= Mimicry Sethu =

Indian actor, mimicry artist and comedian

Mimicry Sethu also known as Sethu Subbu (born as Sethu Subramaniyam) is an Indian dubbing artist, television presenter, actor, comedian, video jockey and mimicry artist. He is well known for his works in the television field. He rose to prominence for his ability to entertain crowds with his mimicry performances by enacting vocal variations of several high-profile celebrities in television reality shows and in social media platforms. He received the adjective and nickname "Mimicry" for his portrayal of mimicry style which had since then become his stage name and professional name.

== Biography ==
His father Sivagangai Sethurajan was also a mimicry artist and had engaged in mimicry acts by imitating voices of several prominent individuals during his career. His father Sivagangai Sethurajan was also deeply involved in politics having worked as a loyalist for the prominent Tamil Nadu political parties Dravida Munnetra Kazhagam and All India Anna Dravida Munnetra Kazhagam during his career. He had actively involved in politics having campaigned for Dravida Munnetra Kazhagam and Anna Dravida Munnetra Kazhagam in various time frames beginning his political journey in 1970s.
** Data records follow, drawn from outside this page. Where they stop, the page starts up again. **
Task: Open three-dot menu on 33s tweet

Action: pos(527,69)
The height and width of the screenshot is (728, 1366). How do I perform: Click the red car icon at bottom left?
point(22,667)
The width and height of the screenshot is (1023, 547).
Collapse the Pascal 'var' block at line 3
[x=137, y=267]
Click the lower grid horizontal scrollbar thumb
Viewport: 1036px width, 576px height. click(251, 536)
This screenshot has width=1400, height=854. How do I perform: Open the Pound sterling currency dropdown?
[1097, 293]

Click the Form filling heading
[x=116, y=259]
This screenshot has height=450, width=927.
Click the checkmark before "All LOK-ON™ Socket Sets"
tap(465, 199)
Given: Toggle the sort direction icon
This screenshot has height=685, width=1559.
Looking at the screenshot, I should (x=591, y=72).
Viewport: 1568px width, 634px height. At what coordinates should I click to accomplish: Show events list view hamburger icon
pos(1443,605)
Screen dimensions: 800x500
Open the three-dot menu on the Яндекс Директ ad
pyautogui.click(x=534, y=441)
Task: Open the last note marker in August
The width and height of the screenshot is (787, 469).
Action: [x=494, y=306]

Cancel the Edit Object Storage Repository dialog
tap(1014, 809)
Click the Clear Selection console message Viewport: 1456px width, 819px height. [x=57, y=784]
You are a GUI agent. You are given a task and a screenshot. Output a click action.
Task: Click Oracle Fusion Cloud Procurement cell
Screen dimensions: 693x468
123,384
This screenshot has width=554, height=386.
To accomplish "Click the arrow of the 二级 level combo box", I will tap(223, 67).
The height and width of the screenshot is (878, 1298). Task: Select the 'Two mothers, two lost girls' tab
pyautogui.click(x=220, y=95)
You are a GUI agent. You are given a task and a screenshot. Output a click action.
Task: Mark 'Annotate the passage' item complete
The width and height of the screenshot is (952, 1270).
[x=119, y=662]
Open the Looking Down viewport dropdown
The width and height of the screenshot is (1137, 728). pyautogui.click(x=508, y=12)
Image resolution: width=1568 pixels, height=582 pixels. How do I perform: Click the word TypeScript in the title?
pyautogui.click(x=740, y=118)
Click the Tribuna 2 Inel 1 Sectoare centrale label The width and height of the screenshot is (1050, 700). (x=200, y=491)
His father Sivagangai Sethurajan notably imitated the voice of former Tamil Nadu chief minister C. N. Annadurai (popularly known as Perarignar Anna) for a film portion sequence in Iyakkunar Sigaram K. Balachander's directorial venture Iru Kodugal (1969). The stills of Perarignar Anna including his throne and pair of glasses were displayed in the film Iru Kodumaigal (Perarignar Anna eventually died in February 1969 due to a long battle with cancer and the film had its theatrical release in October 2024) whereas the director incorporated the mimicry of Sivagangai Sethurajan in a scene which also involved the lead actress of the film Sowcar Janaki as the latter being advised by C. N. Annadurai in a telephonic conversation on how to tackle key underlying challenges prevailing in the society with the intention to uplift the living standards of public.

Sethu apparently learnt the art of mimicry from his father and Sethu was inspired to become a mimicry artist ever since having witnessed his father imitating voice variations in mimicry style from his early childhood. The house which legally belonged to his father Sivagangai Sethurajan was demolished and bulldozed in April 2019 during the regime of the All India Anna Dravida Munnetra Kazhagam. During the time of dismantling the house, Sethu and his brother resided there and they evacuated to their sister's house immediately due to the destruction of their house by the Land and Building Authority without a prior notice. It was revealed that his father apparently received a perch of land as a goodwill gesture and as a gift to build a house at Chennai, in recognition of his work contributing to the growth and success of AIADMK party during the latter stages of his lifetime.

== Career ==
He served as one of the judges in the Star Vijay comedy premiere show, Kalakka Povathu Yaaru? alongside Thadi Balaji, Priyanka Deshpande, Erode Mahesh and Aarthi. He served as the judge in Season 5, 6 and 7 of Kalakka Povathu Yaaru? where he was judging the comical performances of the contestants throughout the programmes.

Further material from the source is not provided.